(Maison ancienne de la terre dite Les Baritaudières, en Vendée. Coll. C.Ferland, 2015)

Les généalogistes on a fait peu de place à Marguerite Bariteau, mère du premier Ferland, le Poitevin (Vendéen) qui a émigré au Canada en 1674.

Dans l’ouvrage Du Poitou à l’Île d’Orléans-Tome 1, je lui ai consacré quelques paragraphes:

 » La mère de l’ancêtre François Ferland, Marguerite Bariteau (épouse d’André Ferland), était d’une famille de Pissotte. Contrairement aux familles dont nous venons de parler, le patronyme Bariteau est peu représenté dans les registres paroissiaux de Fontenay-le-Comte. Ils avaient peut-être leurs racines au sud-ouest du pays fontenaisien, notamment au Langon, où se trouvait une métairie appelée les Baritaudières.

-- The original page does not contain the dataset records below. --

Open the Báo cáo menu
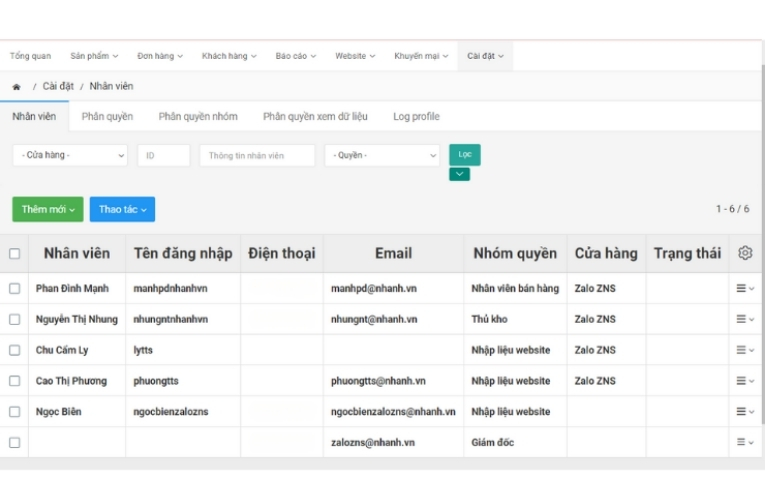This screenshot has height=478, width=765. click(295, 56)
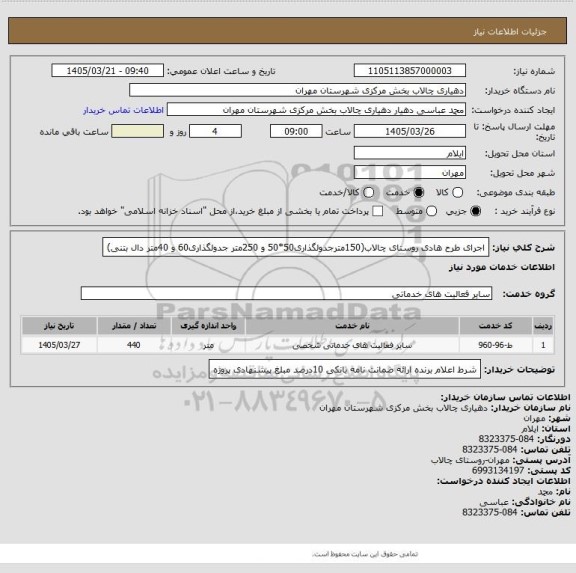The width and height of the screenshot is (576, 573).
Task: Click the نام دستگاه خریدار field
Action: (298, 90)
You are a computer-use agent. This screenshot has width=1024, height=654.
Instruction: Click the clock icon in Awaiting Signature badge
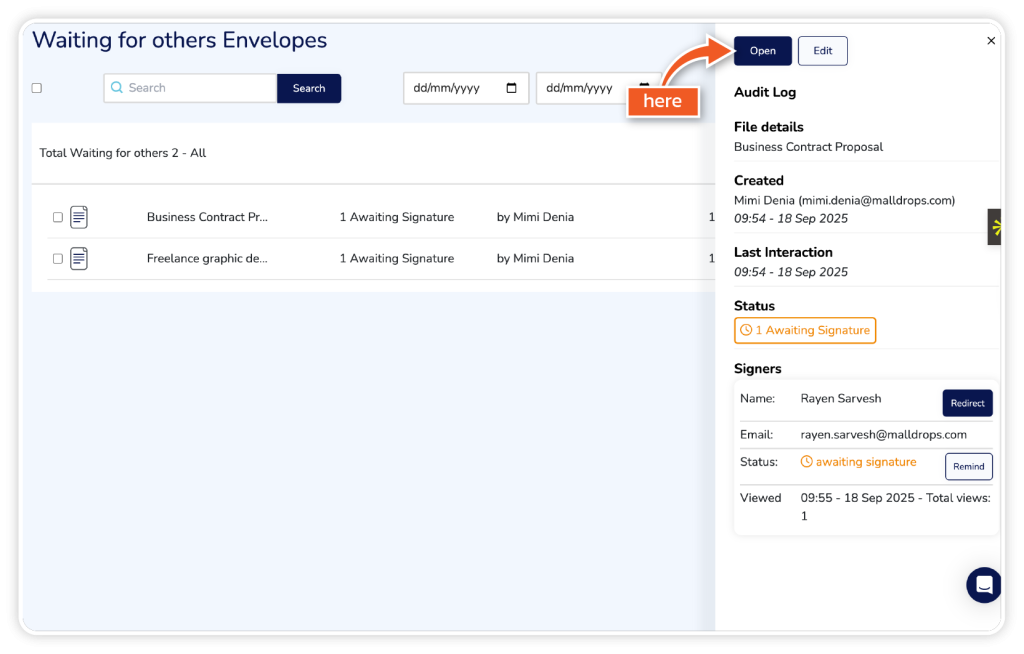pyautogui.click(x=745, y=330)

Les archives de Vendée mentionnent des Bariteau à Champ-St-Père et à Nesmy, à l’ouest du Langon. Il y en avait aussi au nord de Vouvant, à Réaumur.

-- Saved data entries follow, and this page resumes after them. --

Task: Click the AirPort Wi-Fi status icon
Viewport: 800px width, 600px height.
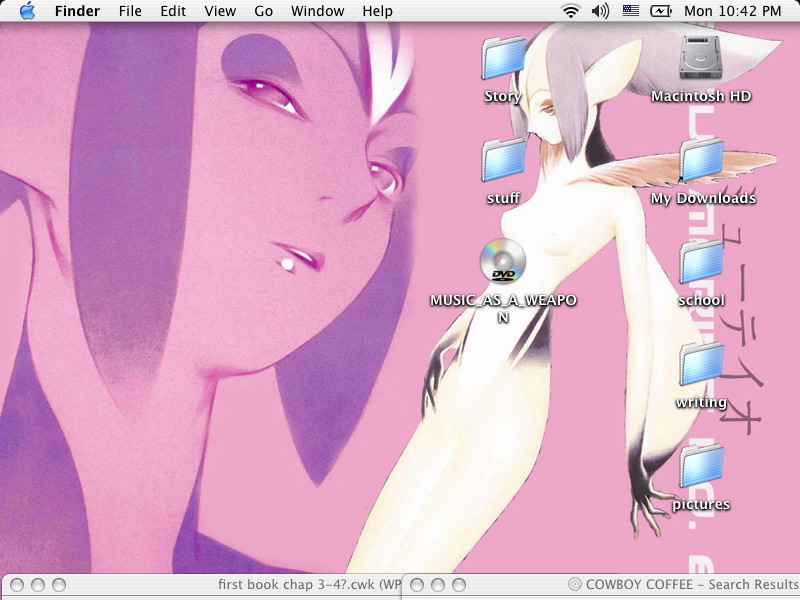Action: 571,11
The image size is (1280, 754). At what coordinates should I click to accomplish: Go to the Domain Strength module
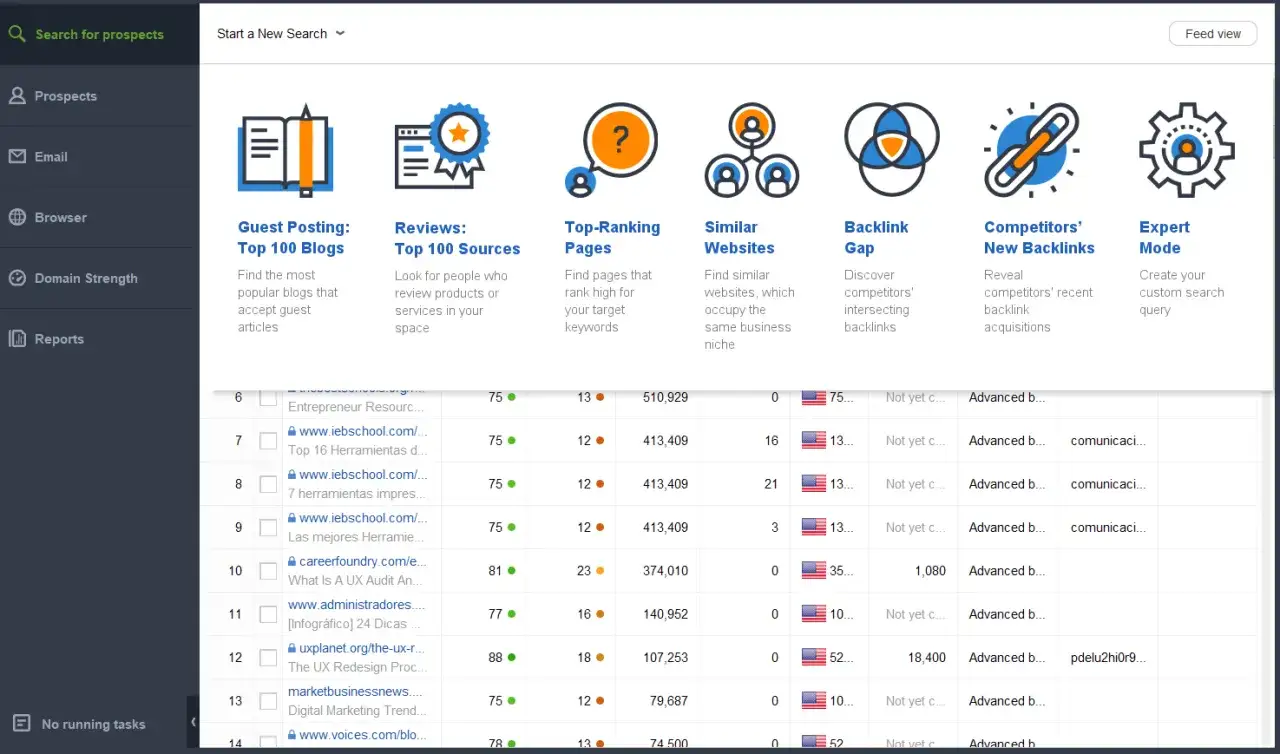coord(86,278)
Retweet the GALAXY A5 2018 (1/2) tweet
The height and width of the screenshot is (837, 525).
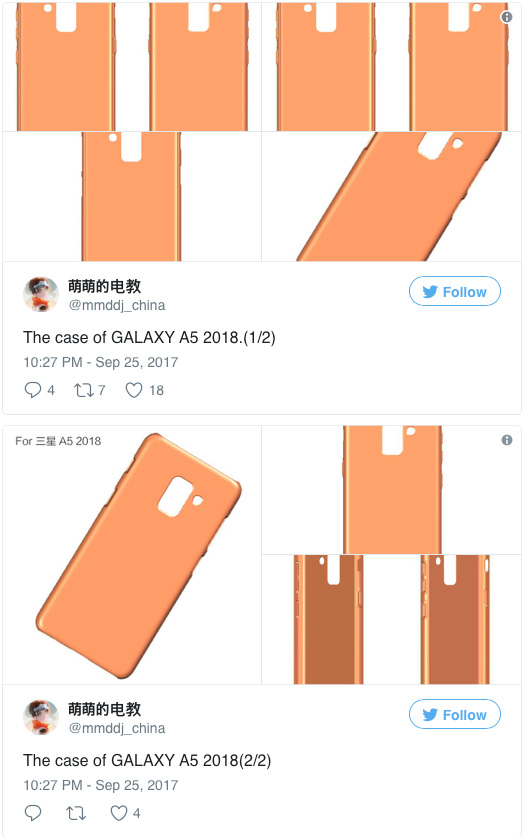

Marguerite Bariteau, épouse d’André Freland et mère de François, fut marraine d’Étienne Freland fils de Jean et de Rachel Morin, le 3 août 1636. Son frère Mathurin était l’époux de Marie Freland, soeur présumée d’André. Mathurin et Marie vont faire baptiser un enfant en 1629, dont  la marraine sera Jeanne Ferland, et le parrain François Bariteau, sans doute un autre parent de Marguerite. Mathurin Bariteau et Marie Freland feront baptiser au moins deux autres enfants, Paule en 1633 et François en 1636.

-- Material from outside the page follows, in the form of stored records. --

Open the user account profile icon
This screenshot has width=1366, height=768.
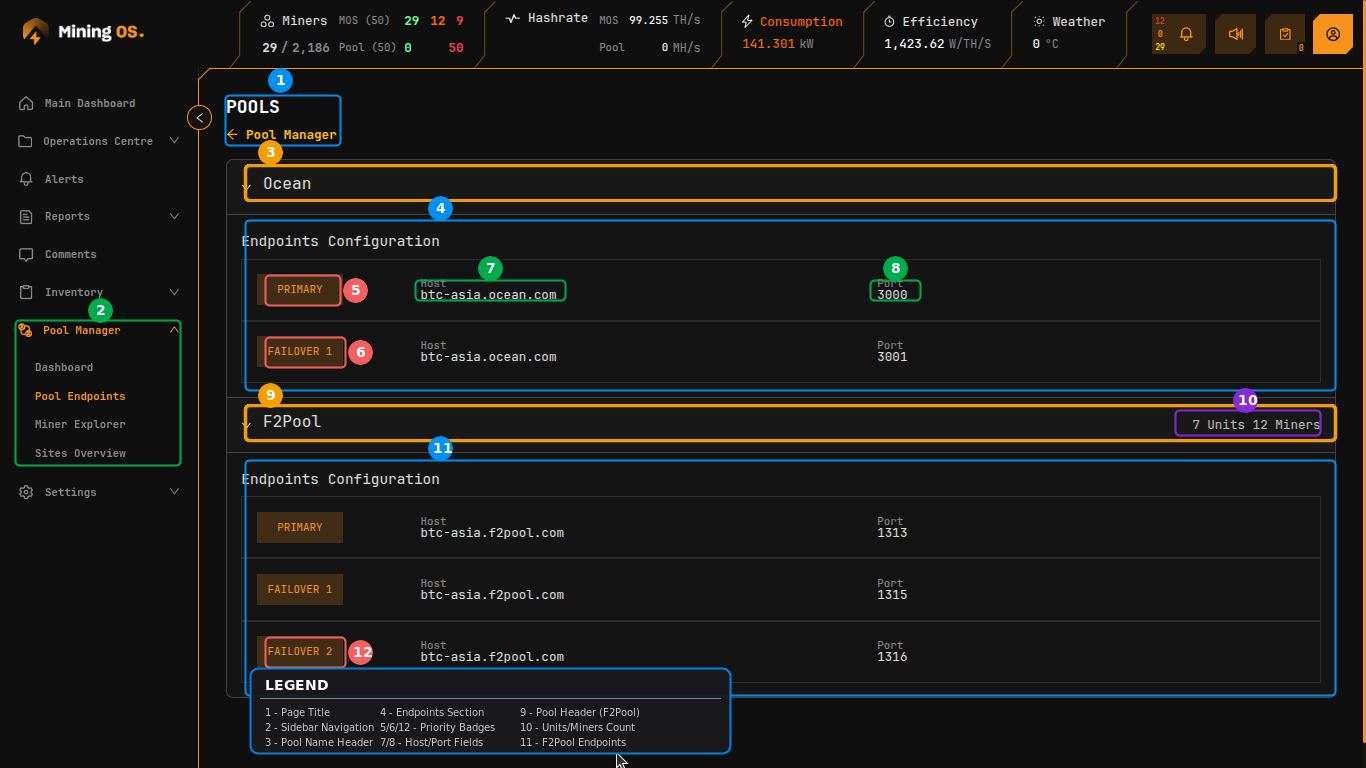1333,33
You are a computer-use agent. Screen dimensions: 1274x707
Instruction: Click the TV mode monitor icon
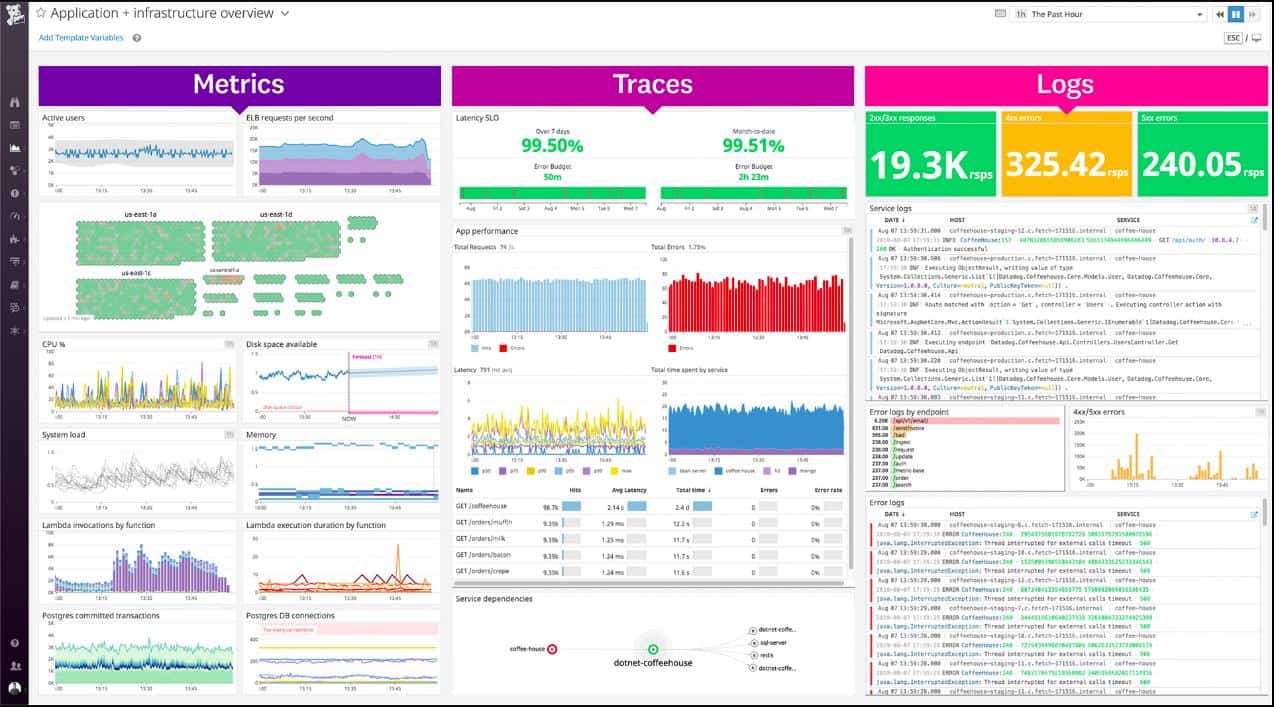coord(1256,38)
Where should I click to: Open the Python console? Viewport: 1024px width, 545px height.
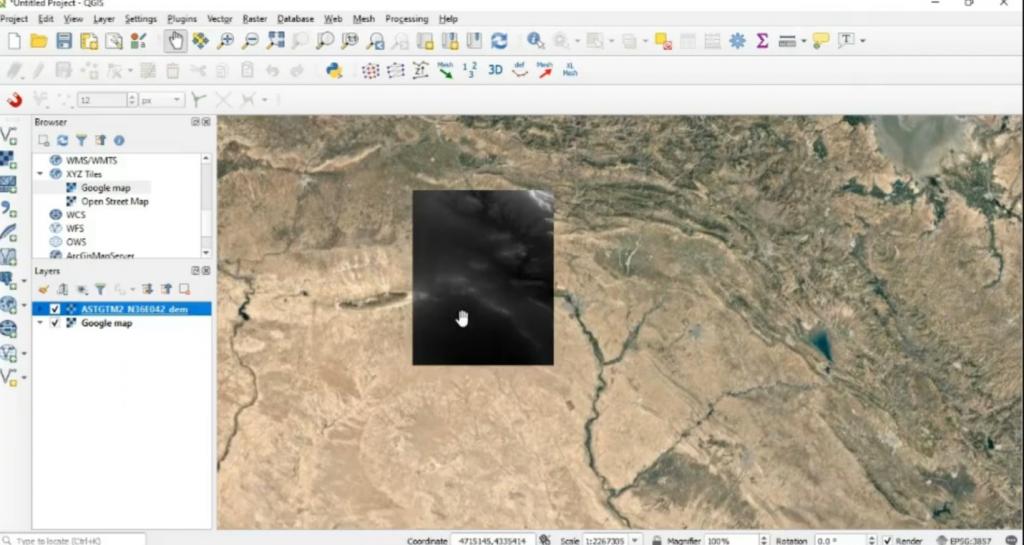[x=334, y=70]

La mère de l’émigrant François Ferland fut aussi marraine de Jean Bariteau, fils de Louis et (nom de la mère omis ), né le 28 janvier 1643. On trouve dans les mêmes registres paroissiaux le vigneron Hélie Baritaud. Marguerite était-elle sa fille? Mentionnons aussi Jehanne (sic) Baritaud, épouse du meunier Pierre Tarde, lequel en 1601 a pris à ferme d’un bourgeois de Foussais, le moulin à eau de Doreau, à Mervent, non loin de Pissotte. »

 J’ajoute que plusieurs Bariteau étaient vignerons, comme les Ferland. Finalement, Marguerite fut marraine de plusieurs enfants en plus de ceux mentionnés ci-dessus. Cette fréquence me fait penser qu’elle était peut-être sage-femme, mais je n’en ai pas la preuve.